I plan to take two days and want a reasonably scenic but not too slow route.

Kansas/Oklahoma panhandle are anything but scenic...unless you consider wheat as scenic.



If you're going to do the OKC to Amarillo trip, keep going west. About 45 miles or so west of Amarillo you'll drop down onto the New Mexico plain. The terrain and scenery will change quite dramatically. Keep going down I-40. Just west of Santa Rosa NM turn north on highway 84 to Las Vegas NM. There you'll intercept I-25 coming north out of Albuquerque. That will take you to Raton and Trinidad...which was mentioned earlier in the thread. It is quite scenic in that area. I-25 will go north on the front side of the Rockies all the way to Denver.

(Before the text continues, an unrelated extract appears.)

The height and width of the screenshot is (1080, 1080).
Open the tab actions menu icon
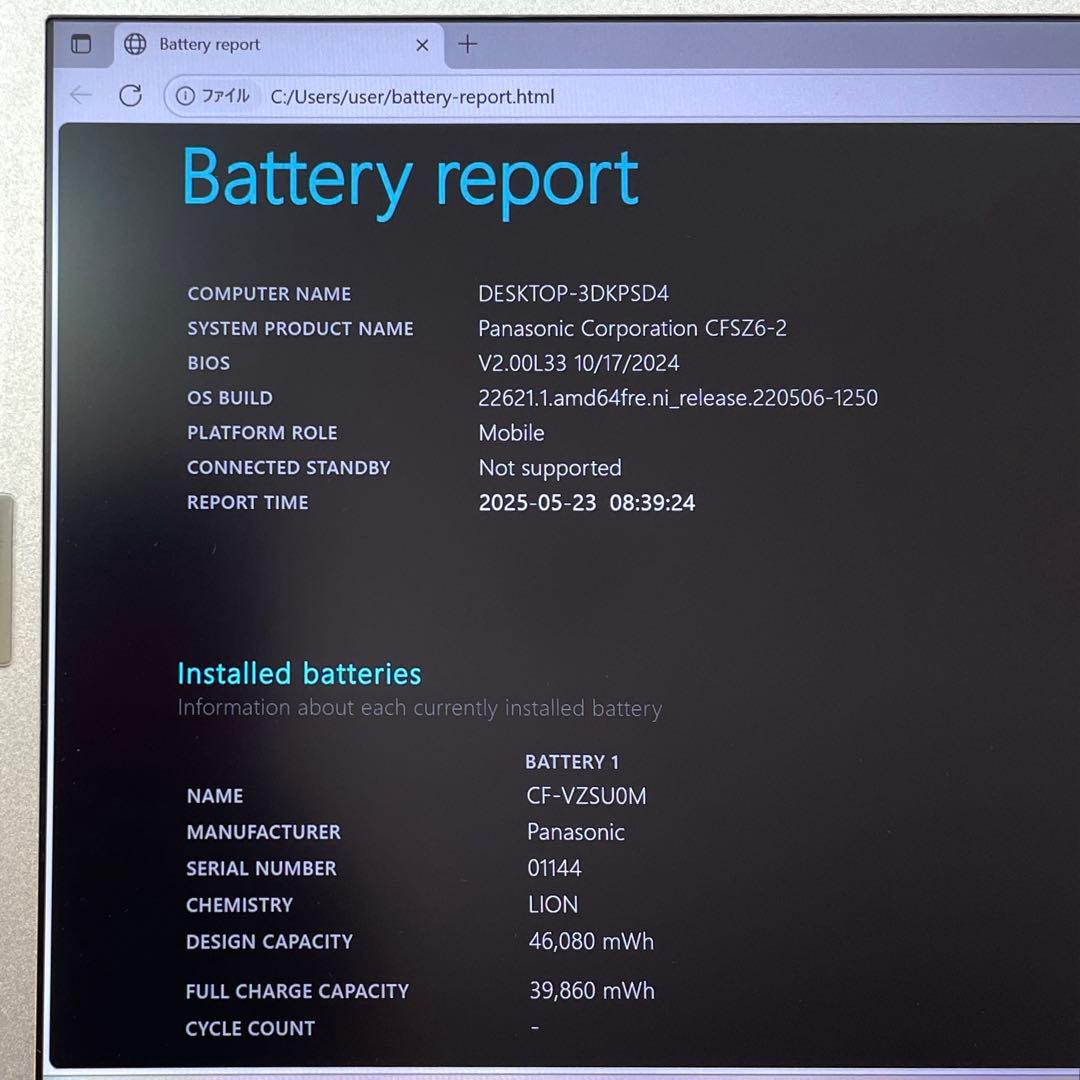pos(81,44)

If you want to take the Tulsa/Salina route, go west on I-40 from Fort Smith, and turn north on highway 351. That highway will run north until it becomes the Muskogee Turnpike. That will take you northwest until you hit the southeast suburbs of Tulsa...Broken Arrow to be exact. If you go that way, look for a place in Osage County, which is northwest of Tulsa, called Woolaroc. It's Frank Phillips, of Phillips 66 fame, old ranch. Buffalo herd, museum, hiking trails, etc etc. Worth the stop if you're into that kinda stuff. If you take highway 412 west from Tulsa, it will eventually run into I-35 coming north out of OKC and take you into Kansas. Northwest of Wichita there's a cosmodrome in Hutchison KS. Bout the only reason why I would go to Kansas.



It's just me, but in areas that I don't know that well, I prefer to stay on an interstate as much as possible. If I was you, I'd go the OKC/Amarillo/Santa Rosa NM route. One thing I will warn you about. I make the I-40 trip to Flagstaff frequently. Once you get past the OK/Texas border, there is nothing until you get to Amarillo. Once you get past Amarillo, there's nothing until you get to Tucumari NM...which is maybe 5,000 people. If you get out there, and break down, it can be awhile before someone gets to you. Gas/food/restroom stops can also be a ways away. Plan those out really well.